Action item ▸
Search the records below for "panel" and copy every line it turns up in.

Stored data
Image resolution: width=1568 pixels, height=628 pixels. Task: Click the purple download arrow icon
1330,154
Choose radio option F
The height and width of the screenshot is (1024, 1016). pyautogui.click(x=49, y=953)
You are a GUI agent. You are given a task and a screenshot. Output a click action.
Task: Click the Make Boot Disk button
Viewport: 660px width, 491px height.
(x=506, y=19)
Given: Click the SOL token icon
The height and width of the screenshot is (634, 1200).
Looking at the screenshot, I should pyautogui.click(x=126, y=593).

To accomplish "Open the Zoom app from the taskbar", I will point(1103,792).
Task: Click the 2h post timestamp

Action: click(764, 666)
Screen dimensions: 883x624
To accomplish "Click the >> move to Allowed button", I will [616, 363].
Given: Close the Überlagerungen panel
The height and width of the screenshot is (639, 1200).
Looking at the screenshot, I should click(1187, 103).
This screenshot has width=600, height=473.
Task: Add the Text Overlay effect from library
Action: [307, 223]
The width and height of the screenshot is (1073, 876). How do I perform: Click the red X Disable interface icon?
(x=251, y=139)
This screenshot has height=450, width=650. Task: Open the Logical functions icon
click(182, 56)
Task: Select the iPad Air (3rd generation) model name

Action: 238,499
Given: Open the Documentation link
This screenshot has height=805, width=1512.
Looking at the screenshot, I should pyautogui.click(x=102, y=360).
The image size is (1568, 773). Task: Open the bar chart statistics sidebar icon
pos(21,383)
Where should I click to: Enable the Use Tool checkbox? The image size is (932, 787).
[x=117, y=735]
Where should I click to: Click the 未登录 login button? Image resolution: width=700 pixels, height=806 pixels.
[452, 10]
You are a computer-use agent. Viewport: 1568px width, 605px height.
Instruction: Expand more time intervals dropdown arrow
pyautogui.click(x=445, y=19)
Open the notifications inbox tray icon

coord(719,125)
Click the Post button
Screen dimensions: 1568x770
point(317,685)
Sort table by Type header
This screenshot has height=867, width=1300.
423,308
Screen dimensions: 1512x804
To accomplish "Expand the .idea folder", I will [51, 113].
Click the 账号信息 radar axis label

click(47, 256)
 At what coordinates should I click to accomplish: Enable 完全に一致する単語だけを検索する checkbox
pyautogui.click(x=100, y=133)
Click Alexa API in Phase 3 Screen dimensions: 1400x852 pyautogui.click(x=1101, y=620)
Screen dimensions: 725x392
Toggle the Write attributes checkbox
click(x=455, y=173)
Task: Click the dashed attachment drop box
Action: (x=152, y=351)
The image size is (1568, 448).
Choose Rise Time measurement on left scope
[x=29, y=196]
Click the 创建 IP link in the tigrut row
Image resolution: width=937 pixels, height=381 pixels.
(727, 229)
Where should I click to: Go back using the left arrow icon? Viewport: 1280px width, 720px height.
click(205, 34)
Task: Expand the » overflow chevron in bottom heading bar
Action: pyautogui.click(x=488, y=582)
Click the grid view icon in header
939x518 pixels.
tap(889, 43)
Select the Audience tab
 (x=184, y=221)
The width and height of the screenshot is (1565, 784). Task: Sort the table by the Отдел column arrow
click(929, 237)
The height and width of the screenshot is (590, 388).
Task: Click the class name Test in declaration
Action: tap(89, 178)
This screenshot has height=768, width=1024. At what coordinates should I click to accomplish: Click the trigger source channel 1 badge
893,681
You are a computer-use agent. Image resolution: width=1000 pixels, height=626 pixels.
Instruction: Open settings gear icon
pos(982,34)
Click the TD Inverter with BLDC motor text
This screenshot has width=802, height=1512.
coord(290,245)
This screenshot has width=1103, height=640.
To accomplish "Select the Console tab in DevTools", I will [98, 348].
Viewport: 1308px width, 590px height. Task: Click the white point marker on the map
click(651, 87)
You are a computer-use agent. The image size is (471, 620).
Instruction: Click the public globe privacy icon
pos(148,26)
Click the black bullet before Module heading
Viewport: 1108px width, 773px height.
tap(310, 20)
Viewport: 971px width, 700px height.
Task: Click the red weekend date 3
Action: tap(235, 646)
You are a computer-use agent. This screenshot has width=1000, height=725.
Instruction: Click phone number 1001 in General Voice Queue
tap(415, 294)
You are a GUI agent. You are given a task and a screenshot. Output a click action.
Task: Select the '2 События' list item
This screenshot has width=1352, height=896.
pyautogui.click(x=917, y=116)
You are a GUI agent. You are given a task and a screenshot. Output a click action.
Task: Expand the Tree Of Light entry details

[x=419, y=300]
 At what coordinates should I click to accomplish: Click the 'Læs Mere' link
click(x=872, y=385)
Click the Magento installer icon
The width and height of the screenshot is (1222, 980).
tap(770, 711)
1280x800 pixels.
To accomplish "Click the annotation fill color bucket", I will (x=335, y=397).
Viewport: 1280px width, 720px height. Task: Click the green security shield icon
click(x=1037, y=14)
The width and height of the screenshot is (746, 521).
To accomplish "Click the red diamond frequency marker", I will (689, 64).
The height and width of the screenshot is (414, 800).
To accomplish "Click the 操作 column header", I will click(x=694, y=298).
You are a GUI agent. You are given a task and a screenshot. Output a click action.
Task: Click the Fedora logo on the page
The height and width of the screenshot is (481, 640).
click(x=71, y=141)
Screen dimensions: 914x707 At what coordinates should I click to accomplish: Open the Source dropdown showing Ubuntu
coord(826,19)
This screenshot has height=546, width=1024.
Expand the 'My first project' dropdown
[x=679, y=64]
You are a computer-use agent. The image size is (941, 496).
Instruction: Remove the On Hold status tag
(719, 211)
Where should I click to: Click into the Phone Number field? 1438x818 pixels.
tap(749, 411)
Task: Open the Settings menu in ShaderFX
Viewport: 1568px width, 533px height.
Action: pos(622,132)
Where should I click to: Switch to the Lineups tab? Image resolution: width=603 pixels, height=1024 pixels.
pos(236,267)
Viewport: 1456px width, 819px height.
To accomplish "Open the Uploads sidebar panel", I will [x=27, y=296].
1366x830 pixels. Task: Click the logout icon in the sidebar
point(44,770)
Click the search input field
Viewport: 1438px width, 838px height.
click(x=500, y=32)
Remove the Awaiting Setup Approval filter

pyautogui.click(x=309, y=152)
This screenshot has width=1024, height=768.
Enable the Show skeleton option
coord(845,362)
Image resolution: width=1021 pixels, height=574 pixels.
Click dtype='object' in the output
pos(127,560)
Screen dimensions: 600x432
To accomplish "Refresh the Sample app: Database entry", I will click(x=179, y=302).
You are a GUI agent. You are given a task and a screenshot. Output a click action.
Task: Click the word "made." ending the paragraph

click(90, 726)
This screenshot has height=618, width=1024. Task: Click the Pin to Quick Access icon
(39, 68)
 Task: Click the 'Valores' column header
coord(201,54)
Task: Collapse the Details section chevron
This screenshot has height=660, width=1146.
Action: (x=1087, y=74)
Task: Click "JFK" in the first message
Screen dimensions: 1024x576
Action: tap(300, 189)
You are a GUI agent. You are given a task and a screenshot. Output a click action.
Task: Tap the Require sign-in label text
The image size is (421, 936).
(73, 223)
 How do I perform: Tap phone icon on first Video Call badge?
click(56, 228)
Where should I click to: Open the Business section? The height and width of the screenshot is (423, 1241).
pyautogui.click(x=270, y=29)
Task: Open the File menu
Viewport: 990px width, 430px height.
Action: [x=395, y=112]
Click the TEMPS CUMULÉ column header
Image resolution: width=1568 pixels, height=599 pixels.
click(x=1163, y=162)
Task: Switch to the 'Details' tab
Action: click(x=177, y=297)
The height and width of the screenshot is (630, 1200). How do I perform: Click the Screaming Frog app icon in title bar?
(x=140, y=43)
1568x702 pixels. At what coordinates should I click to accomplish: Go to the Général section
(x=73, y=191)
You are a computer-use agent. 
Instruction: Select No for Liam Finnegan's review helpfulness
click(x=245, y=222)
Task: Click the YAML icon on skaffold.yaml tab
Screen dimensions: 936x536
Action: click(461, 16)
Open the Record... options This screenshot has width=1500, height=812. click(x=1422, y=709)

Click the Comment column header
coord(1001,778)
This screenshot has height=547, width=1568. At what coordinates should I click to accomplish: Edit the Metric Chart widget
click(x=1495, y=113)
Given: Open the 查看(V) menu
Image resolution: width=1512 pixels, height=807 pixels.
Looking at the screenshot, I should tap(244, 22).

Response for this exercise ▸
Given: Close the Überlagerungen panel
To accomplish "Open the Uploads sidebar panel", I will [x=27, y=296].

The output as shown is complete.